Below are the records; locate each line with the word "height" and copy it.

(Given entries begins)

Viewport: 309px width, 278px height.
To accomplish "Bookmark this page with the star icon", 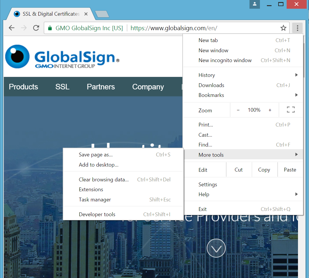I will point(283,28).
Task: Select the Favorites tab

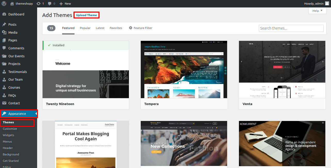Action: (116, 28)
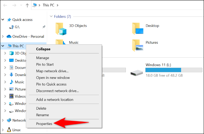Screen dimensions: 204x134
Task: Collapse the Quick access tree node
Action: pyautogui.click(x=3, y=20)
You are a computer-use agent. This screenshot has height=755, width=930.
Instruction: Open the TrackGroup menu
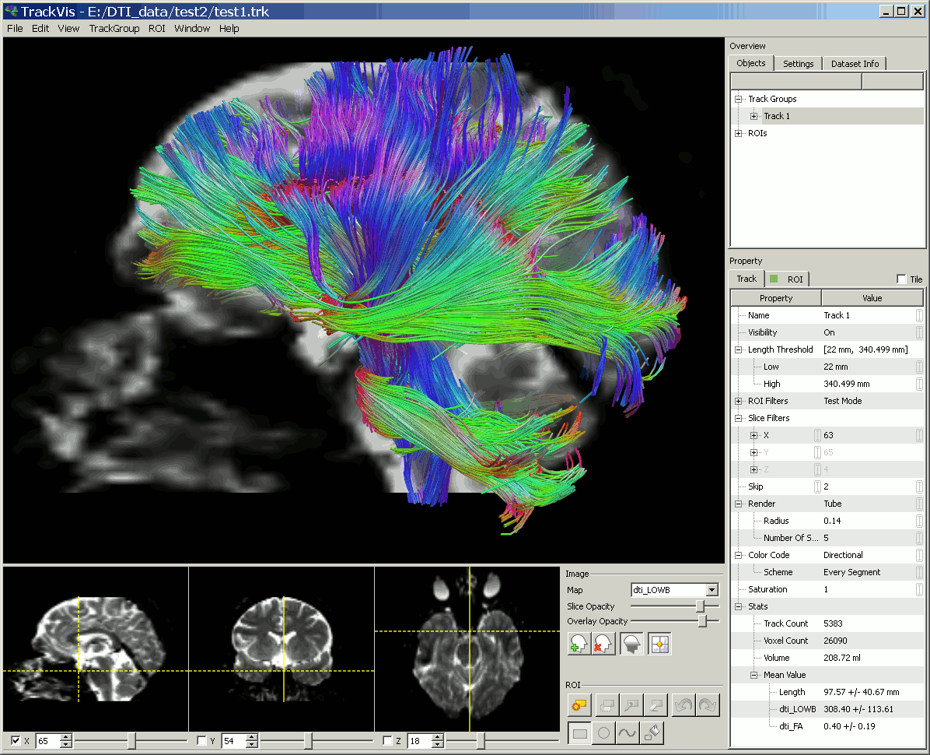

(Given entries ends)

# [Written solution]
Viewport: 309px width, 278px height.
You are a computer-use agent. This screenshot has height=755, width=930.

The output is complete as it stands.